> **What needs to be done**: Please pull out each line of the rows below that contains the word "list", copying those lines in the order they appear.

· · · ·

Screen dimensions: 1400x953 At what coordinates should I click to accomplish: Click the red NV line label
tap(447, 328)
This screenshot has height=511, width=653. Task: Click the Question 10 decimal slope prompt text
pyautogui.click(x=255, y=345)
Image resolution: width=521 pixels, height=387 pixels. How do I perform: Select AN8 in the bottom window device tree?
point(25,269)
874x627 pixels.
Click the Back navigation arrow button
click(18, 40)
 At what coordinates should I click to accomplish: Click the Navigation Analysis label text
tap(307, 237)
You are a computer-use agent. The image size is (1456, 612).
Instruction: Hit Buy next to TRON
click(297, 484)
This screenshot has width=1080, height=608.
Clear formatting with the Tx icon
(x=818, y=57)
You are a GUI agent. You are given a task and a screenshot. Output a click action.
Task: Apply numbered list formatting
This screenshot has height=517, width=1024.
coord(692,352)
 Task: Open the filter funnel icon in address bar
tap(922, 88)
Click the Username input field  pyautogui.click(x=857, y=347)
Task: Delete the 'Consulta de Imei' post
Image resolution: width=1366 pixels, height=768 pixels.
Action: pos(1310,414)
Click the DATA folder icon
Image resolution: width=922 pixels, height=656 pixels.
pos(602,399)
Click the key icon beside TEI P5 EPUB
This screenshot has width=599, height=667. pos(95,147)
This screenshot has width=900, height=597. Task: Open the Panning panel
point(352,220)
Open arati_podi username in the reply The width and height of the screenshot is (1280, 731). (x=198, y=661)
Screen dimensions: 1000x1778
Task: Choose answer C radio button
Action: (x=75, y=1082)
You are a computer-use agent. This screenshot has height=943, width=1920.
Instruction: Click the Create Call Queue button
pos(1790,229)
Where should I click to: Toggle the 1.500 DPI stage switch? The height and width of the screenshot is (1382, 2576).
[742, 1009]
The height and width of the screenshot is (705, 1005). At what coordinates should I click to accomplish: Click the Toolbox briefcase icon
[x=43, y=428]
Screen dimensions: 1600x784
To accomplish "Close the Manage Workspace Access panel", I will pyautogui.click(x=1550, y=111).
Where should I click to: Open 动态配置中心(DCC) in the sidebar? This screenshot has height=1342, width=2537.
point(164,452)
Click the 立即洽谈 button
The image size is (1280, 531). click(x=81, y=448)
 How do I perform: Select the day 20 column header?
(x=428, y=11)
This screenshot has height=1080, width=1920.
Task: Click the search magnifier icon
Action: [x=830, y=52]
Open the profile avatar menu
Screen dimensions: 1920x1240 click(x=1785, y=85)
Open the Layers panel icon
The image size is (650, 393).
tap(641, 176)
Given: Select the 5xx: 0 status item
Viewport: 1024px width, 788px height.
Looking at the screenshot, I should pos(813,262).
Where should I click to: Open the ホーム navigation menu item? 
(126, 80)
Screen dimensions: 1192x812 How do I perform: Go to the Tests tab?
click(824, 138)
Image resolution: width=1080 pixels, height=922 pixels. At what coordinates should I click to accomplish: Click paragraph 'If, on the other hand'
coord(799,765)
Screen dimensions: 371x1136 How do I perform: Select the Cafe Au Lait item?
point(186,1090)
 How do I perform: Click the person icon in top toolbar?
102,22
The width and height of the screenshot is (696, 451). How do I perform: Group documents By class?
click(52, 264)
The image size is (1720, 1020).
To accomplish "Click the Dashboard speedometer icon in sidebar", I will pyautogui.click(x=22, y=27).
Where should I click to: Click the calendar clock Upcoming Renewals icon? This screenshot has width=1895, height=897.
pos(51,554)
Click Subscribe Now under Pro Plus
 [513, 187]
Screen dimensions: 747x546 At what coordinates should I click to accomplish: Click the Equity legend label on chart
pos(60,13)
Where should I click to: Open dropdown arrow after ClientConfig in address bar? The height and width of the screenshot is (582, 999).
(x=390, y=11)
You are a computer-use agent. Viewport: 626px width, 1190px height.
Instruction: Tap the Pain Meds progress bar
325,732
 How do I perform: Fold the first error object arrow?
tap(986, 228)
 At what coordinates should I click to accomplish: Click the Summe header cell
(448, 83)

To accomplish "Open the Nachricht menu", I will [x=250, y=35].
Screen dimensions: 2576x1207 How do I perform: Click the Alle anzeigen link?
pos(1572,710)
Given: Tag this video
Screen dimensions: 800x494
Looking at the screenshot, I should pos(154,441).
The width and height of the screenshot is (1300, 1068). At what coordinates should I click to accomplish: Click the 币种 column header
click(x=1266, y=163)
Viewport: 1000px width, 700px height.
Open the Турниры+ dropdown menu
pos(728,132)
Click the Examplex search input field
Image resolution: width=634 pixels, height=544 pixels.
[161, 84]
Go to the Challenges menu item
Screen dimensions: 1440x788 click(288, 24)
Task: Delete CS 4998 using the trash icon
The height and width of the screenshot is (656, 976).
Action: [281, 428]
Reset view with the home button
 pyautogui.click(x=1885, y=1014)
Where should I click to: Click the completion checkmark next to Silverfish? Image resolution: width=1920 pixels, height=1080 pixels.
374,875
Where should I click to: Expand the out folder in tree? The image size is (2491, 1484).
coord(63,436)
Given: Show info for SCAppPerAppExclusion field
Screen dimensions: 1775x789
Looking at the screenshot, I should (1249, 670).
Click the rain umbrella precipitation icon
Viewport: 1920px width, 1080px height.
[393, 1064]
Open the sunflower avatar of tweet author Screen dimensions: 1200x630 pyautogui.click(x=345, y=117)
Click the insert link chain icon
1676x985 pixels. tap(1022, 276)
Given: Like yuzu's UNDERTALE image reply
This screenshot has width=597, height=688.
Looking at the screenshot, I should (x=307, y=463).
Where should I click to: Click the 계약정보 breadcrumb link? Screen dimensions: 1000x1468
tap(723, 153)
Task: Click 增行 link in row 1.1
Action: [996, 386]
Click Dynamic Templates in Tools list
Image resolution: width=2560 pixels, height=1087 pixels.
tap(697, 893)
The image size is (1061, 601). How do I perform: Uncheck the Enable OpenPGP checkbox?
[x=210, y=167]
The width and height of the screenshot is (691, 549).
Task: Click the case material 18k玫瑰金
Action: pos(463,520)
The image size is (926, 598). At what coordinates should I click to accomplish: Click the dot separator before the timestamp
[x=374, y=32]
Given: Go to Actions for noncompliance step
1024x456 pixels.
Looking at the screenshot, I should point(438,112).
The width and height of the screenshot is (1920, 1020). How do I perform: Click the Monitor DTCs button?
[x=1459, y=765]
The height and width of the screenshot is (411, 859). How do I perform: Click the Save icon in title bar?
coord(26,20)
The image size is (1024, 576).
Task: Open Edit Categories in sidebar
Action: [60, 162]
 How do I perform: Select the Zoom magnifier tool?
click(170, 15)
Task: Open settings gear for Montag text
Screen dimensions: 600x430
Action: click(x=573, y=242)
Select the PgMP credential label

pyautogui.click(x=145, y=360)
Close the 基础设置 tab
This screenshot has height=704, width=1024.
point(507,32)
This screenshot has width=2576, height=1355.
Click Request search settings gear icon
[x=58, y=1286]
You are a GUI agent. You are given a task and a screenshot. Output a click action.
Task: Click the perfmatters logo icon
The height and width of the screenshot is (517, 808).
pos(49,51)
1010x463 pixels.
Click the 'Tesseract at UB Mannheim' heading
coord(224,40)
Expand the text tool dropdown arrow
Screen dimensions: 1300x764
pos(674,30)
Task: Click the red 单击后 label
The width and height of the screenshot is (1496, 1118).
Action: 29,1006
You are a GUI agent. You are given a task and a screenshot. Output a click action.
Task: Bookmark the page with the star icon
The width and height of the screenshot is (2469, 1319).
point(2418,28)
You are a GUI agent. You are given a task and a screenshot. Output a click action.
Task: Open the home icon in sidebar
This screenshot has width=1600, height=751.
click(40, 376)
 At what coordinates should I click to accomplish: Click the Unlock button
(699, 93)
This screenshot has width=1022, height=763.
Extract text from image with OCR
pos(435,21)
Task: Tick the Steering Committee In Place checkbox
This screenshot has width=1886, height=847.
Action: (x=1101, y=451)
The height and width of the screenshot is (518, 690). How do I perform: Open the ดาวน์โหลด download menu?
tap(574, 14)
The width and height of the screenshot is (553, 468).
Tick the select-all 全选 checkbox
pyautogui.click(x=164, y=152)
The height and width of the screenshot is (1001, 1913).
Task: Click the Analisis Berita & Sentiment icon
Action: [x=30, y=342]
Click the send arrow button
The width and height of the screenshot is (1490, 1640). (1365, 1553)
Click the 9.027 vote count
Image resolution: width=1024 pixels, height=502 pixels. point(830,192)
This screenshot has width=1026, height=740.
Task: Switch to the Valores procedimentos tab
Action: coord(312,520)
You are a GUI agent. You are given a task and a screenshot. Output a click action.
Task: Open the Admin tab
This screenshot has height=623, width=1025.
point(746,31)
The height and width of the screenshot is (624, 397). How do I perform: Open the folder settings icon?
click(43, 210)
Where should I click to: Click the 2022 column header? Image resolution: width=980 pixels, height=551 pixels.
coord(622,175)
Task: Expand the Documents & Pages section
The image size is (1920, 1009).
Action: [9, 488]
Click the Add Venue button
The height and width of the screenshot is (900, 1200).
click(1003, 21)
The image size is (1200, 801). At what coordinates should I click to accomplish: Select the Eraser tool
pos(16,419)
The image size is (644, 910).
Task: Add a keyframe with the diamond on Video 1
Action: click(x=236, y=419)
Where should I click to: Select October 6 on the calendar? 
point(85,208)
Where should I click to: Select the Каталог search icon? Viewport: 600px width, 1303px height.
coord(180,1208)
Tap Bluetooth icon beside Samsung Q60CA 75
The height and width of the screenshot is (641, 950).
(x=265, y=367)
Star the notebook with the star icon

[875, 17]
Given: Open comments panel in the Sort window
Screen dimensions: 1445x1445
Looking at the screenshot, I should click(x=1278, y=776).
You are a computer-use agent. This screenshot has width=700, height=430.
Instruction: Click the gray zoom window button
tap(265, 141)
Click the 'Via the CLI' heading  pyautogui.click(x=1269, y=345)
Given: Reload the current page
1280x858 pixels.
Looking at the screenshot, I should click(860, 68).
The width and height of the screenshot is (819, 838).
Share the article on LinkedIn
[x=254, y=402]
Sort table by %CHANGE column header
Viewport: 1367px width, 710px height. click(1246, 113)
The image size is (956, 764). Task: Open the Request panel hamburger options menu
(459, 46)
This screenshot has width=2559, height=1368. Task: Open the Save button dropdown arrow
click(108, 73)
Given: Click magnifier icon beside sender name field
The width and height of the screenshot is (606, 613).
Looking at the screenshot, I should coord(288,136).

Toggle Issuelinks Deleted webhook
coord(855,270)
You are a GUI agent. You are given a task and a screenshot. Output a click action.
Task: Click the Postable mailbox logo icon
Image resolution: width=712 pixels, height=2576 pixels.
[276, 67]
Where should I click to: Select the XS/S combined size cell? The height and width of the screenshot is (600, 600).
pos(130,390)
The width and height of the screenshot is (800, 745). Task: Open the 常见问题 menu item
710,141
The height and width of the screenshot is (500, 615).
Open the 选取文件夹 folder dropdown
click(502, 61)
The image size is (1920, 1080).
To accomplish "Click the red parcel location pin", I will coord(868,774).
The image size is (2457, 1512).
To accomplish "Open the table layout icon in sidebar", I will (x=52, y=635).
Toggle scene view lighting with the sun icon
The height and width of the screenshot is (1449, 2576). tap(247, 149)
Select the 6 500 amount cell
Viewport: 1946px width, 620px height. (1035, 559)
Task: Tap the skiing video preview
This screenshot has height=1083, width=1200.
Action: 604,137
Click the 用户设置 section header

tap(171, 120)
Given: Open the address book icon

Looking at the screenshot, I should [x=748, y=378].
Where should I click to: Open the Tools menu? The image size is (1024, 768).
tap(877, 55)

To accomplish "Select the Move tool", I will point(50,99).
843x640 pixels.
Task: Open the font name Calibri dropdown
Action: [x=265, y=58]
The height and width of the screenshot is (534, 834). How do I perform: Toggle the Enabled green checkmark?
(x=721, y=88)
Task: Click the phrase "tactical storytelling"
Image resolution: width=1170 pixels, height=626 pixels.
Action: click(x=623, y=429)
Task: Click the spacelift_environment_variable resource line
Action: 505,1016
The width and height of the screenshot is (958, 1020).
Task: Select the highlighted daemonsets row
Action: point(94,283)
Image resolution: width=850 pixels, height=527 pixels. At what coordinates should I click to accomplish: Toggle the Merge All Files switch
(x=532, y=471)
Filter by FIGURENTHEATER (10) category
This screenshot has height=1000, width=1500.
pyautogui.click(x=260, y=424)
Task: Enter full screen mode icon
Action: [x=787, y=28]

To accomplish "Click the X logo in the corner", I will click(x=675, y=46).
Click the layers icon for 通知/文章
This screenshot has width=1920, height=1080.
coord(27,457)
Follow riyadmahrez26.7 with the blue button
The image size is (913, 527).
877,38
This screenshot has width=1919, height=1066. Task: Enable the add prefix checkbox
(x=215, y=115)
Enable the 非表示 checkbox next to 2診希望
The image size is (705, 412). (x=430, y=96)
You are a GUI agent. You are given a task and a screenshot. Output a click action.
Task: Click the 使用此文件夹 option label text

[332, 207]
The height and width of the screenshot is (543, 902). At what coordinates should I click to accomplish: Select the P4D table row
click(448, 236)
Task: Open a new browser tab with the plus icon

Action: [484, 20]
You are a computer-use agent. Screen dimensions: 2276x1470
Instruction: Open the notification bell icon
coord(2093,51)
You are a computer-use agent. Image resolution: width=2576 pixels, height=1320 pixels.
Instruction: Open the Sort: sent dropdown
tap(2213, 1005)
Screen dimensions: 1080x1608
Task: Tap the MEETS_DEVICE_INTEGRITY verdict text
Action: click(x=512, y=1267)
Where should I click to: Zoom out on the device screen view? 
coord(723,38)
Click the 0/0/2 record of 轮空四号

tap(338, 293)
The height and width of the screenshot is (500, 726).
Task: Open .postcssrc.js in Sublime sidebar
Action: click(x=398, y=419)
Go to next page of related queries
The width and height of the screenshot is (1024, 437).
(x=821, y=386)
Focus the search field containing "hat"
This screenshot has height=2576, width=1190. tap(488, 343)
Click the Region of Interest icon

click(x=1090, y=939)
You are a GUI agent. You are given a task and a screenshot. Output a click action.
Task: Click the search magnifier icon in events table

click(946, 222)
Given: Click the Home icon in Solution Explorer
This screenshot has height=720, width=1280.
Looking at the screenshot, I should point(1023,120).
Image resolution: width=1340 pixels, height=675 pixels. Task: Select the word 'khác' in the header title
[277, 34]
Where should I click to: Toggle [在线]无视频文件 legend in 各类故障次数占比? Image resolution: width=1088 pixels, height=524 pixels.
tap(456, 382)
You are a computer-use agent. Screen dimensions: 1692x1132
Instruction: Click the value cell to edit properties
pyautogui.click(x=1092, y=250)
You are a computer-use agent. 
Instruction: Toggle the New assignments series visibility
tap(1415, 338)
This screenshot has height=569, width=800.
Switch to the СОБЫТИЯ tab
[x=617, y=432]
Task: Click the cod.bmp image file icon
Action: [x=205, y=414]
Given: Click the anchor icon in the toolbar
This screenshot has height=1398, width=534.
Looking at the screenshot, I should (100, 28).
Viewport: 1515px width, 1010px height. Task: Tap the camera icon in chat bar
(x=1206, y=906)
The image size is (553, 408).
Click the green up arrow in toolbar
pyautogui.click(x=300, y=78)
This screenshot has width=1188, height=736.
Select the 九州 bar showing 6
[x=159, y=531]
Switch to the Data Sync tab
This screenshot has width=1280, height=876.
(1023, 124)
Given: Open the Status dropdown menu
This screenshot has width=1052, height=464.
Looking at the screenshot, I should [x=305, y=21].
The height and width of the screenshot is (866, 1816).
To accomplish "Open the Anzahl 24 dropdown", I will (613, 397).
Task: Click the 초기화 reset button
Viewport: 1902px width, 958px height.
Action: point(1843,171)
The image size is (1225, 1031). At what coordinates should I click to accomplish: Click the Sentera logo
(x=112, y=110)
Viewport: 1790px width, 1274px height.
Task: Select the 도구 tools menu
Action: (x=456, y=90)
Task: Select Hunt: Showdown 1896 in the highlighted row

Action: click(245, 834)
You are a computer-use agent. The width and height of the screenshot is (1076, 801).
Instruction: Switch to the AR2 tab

· · · ·

> **Response to the task**:
Task: Apply numbered list formatting
Click Dynamic Templates in Tools list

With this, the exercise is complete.